*Directions for this task:*
Retype the records exactly.
== Records to use ==
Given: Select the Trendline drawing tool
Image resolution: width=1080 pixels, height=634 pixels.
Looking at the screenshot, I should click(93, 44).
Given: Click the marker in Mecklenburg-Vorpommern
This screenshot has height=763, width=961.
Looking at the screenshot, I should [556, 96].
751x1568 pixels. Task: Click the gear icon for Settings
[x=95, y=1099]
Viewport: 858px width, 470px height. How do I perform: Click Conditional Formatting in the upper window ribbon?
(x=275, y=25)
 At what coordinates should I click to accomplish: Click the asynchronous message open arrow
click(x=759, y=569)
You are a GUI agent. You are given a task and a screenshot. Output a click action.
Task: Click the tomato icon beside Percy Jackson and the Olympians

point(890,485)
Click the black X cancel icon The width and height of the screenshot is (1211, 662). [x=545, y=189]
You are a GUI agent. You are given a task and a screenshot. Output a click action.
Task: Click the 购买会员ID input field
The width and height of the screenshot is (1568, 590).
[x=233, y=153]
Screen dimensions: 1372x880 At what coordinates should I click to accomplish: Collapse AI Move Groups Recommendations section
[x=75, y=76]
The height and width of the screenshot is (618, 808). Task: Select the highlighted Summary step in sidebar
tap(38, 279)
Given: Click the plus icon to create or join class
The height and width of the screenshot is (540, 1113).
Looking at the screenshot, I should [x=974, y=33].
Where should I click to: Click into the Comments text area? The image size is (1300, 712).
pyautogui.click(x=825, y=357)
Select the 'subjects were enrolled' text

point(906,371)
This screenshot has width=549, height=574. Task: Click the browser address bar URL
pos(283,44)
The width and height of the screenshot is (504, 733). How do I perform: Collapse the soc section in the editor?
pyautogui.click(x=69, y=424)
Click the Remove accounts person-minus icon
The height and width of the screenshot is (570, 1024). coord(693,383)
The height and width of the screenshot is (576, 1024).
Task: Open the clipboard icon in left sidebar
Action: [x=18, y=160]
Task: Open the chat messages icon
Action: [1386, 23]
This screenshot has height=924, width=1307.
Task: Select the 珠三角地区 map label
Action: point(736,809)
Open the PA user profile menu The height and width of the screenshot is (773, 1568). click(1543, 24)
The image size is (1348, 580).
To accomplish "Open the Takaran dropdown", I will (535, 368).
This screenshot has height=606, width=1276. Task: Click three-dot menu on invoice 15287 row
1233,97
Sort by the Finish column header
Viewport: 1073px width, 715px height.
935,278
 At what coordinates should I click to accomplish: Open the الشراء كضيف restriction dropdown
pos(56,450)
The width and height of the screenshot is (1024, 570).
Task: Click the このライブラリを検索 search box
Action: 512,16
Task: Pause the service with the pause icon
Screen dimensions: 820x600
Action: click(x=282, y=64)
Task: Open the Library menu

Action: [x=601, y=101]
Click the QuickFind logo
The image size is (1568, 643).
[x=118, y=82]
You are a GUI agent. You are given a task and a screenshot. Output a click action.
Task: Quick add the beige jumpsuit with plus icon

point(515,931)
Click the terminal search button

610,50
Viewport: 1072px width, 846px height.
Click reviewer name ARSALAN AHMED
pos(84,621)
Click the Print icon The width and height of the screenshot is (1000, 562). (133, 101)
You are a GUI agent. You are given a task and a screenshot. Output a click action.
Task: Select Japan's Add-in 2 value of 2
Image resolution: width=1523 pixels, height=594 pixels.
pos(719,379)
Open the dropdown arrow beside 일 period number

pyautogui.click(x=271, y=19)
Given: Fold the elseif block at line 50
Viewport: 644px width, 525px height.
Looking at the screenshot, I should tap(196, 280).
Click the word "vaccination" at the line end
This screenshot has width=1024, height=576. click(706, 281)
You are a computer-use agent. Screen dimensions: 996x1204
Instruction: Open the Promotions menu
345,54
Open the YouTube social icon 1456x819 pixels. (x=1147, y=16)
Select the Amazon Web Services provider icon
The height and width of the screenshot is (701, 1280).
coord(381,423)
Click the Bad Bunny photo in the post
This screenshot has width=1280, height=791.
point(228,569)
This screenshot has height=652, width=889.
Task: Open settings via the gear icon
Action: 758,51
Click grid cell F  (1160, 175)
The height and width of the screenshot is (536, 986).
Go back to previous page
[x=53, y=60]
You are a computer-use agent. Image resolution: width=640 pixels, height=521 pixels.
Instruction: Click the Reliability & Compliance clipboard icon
===
*Exercise output:*
Given: Select the Trendline drawing tool
Image resolution: width=1080 pixels, height=634 pixels.
Looking at the screenshot, I should click(93, 44).
Given: Click the marker in Mecklenburg-Vorpommern
This screenshot has height=763, width=961.
Looking at the screenshot, I should [556, 96].
751x1568 pixels. Task: Click the gear icon for Settings
[x=95, y=1099]
Viewport: 858px width, 470px height. How do I perform: Click Conditional Formatting in the upper window ribbon?
(x=275, y=25)
 At what coordinates should I click to accomplish: Click the asynchronous message open arrow
click(x=759, y=569)
You are a GUI agent. You are given a task and a screenshot. Output a click action.
Task: Click the tomato icon beside Percy Jackson and the Olympians

point(890,485)
Click the black X cancel icon The width and height of the screenshot is (1211, 662). [x=545, y=189]
You are a GUI agent. You are given a task and a screenshot. Output a click action.
Task: Click the 购买会员ID input field
The width and height of the screenshot is (1568, 590).
[x=233, y=153]
Screen dimensions: 1372x880 At what coordinates should I click to accomplish: Collapse AI Move Groups Recommendations section
[x=75, y=76]
The height and width of the screenshot is (618, 808). Task: Select the highlighted Summary step in sidebar
tap(38, 279)
Given: Click the plus icon to create or join class
The height and width of the screenshot is (540, 1113).
Looking at the screenshot, I should [x=974, y=33].
Where should I click to: Click into the Comments text area? The image size is (1300, 712).
pyautogui.click(x=825, y=357)
Select the 'subjects were enrolled' text

point(906,371)
This screenshot has width=549, height=574. Task: Click the browser address bar URL
pos(283,44)
The width and height of the screenshot is (504, 733). How do I perform: Collapse the soc section in the editor?
pyautogui.click(x=69, y=424)
Click the Remove accounts person-minus icon
The height and width of the screenshot is (570, 1024). coord(693,383)
The height and width of the screenshot is (576, 1024).
Task: Open the clipboard icon in left sidebar
Action: [x=18, y=160]
Task: Open the chat messages icon
Action: [1386, 23]
This screenshot has height=924, width=1307.
Task: Select the 珠三角地区 map label
Action: point(736,809)
Open the PA user profile menu The height and width of the screenshot is (773, 1568). click(1543, 24)
The image size is (1348, 580).
To accomplish "Open the Takaran dropdown", I will (535, 368).
This screenshot has height=606, width=1276. Task: Click three-dot menu on invoice 15287 row
1233,97
Sort by the Finish column header
Viewport: 1073px width, 715px height.
935,278
 At what coordinates should I click to accomplish: Open the الشراء كضيف restriction dropdown
pos(56,450)
The width and height of the screenshot is (1024, 570).
Task: Click the このライブラリを検索 search box
Action: 512,16
Task: Pause the service with the pause icon
Screen dimensions: 820x600
Action: click(x=282, y=64)
Task: Open the Library menu

Action: [x=601, y=101]
Click the QuickFind logo
The image size is (1568, 643).
[x=118, y=82]
You are a GUI agent. You are given a task and a screenshot. Output a click action.
Task: Quick add the beige jumpsuit with plus icon

point(515,931)
Click the terminal search button

610,50
Viewport: 1072px width, 846px height.
Click reviewer name ARSALAN AHMED
pos(84,621)
Click the Print icon The width and height of the screenshot is (1000, 562). (133, 101)
You are a GUI agent. You are given a task and a screenshot. Output a click action.
Task: Select Japan's Add-in 2 value of 2
Image resolution: width=1523 pixels, height=594 pixels.
pos(719,379)
Open the dropdown arrow beside 일 period number

pyautogui.click(x=271, y=19)
Given: Fold the elseif block at line 50
Viewport: 644px width, 525px height.
Looking at the screenshot, I should tap(196, 280).
Click the word "vaccination" at the line end
This screenshot has width=1024, height=576. click(706, 281)
You are a computer-use agent. Screen dimensions: 996x1204
Instruction: Open the Promotions menu
345,54
Open the YouTube social icon 1456x819 pixels. (x=1147, y=16)
Select the Amazon Web Services provider icon
The height and width of the screenshot is (701, 1280).
coord(381,423)
Click the Bad Bunny photo in the post
This screenshot has width=1280, height=791.
point(228,569)
This screenshot has height=652, width=889.
Task: Open settings via the gear icon
Action: 758,51
Click grid cell F  (1160, 175)
The height and width of the screenshot is (536, 986).
Go back to previous page
[x=53, y=60]
You are a computer-use agent. Image resolution: width=640 pixels, height=521 pixels.
Instruction: Click the Reliability & Compliance clipboard icon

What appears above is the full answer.